The decision on whether to formally withdraw would announce the United States’ formal abdication of its leadership role on climate change, but it is likely irrelevant in practice as far as the US is concerned. The Trump Administration has already begun the process of gutting the key means by which the United States had planned to meet its obligations under the accord to reduce the nation’s climate footprint.

While many nations — including China — have promised to move forward even if the United States withdraws, withdrawal by the United States, the second largest emitter of greenhouse gases, puts the broader climate accord in jeopardy as other nations may follow suit.

Formal withdrawal may be academic in any event since the administration has made clear it has no plans to follow through on any commitments the US made in the Paris accord to reduce emissions. The US was supposed to reduce greenhouse gas emissions by 26% from 2005 levels by 2025. The Clean Power Plan was supposed to be the down payment on the US commitment.

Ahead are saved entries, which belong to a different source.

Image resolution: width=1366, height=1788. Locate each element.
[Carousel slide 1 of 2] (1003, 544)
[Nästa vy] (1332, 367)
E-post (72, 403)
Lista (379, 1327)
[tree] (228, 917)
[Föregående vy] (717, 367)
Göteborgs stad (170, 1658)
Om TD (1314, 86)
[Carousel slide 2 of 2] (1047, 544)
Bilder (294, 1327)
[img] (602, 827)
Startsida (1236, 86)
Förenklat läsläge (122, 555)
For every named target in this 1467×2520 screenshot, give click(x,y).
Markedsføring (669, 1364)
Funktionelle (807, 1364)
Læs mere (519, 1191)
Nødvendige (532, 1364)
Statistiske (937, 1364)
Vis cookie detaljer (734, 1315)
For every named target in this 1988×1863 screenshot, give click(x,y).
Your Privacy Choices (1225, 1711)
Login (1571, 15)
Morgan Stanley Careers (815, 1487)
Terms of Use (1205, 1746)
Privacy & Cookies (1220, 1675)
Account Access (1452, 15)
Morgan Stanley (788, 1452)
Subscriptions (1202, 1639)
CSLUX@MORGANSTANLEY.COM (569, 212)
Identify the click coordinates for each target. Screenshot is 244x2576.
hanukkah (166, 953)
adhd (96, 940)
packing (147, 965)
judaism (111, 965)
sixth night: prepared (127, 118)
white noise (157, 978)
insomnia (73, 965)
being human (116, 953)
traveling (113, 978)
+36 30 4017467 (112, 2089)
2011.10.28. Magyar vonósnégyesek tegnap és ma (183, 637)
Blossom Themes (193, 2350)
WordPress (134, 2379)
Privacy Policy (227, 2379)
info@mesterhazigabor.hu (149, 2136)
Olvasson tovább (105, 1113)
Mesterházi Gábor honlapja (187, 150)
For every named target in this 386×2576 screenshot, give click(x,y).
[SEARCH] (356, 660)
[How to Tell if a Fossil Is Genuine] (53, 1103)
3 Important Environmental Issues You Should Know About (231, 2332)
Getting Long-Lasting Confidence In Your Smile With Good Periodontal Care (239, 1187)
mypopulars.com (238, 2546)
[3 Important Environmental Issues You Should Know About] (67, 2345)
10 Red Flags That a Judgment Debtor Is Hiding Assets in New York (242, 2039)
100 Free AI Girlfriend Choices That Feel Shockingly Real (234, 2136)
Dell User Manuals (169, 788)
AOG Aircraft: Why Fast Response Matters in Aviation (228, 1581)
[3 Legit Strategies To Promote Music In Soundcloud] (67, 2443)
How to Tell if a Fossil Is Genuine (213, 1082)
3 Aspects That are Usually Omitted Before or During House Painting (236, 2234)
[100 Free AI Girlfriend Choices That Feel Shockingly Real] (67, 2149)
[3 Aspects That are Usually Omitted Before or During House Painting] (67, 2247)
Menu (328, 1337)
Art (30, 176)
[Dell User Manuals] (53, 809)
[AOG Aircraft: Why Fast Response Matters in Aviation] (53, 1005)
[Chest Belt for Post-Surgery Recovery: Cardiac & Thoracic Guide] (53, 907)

If successfully implemented, the plan would have put the United States half way toward this goal.

Naughty Words

According to news reports, a supervisor in the US Department of Energy international climate office instructed staff not to use the phrases “climate change,” “emissions reduction,” or “Paris Agreement” in any memos or other written communications. Staff were reportedly told that the words would cause a “visceral reaction” with Energy Secretary Rick Perry, his immediate staff, and the cadre of White House advisers at the top of the department. However, the Department of Energy says there has been no such directive.

The “climate office” regularly communicates with other countries in its role of trying to advance clean energy technology internationally. State Department staff and staff in other DOE offices have not been given a list of banned words, but have been avoiding climate-charged terms in memos and briefings in favor of words like “jobs” and “infrastructure.”

EPA Cuts

The Trump administration is proposing to reduce the EPA budget by 31% and to cut staff by 20%. A leaked 64-page internal EPA memo, dated March 21, provides details of the proposed budget cuts and spending priorities.

Of note to the power sector, the budget suggests a modest increase by $188,000 for National Environmental Policy Act implementation to expedite project reviews.

The White House will release its formal budget in May. Presidential budgets are viewed by Congress merely as suggestions. Congress has ultimate control over how much is spent.

The Trump budget cuts and Congressional inaction may deal a deathblow to the Science Advisory Board, an independent panel of outside scientists that advises EPA on scientific issues. The board would see its $646,000 budget cut by 84% “to reflect an anticipated lower number of peer reviews.”

The board has been under attack in Congress. In March, the House passed “The EPA Science Advisory Board Reform Act of 2017,” which would impose new qualifications for board members, such as disqualifying scientists who have EPA grants or contracts as having a conflict of interest. It would also require that at least 10% of the board be made of state or local or tribal government officials. The bill now heads to the Senate.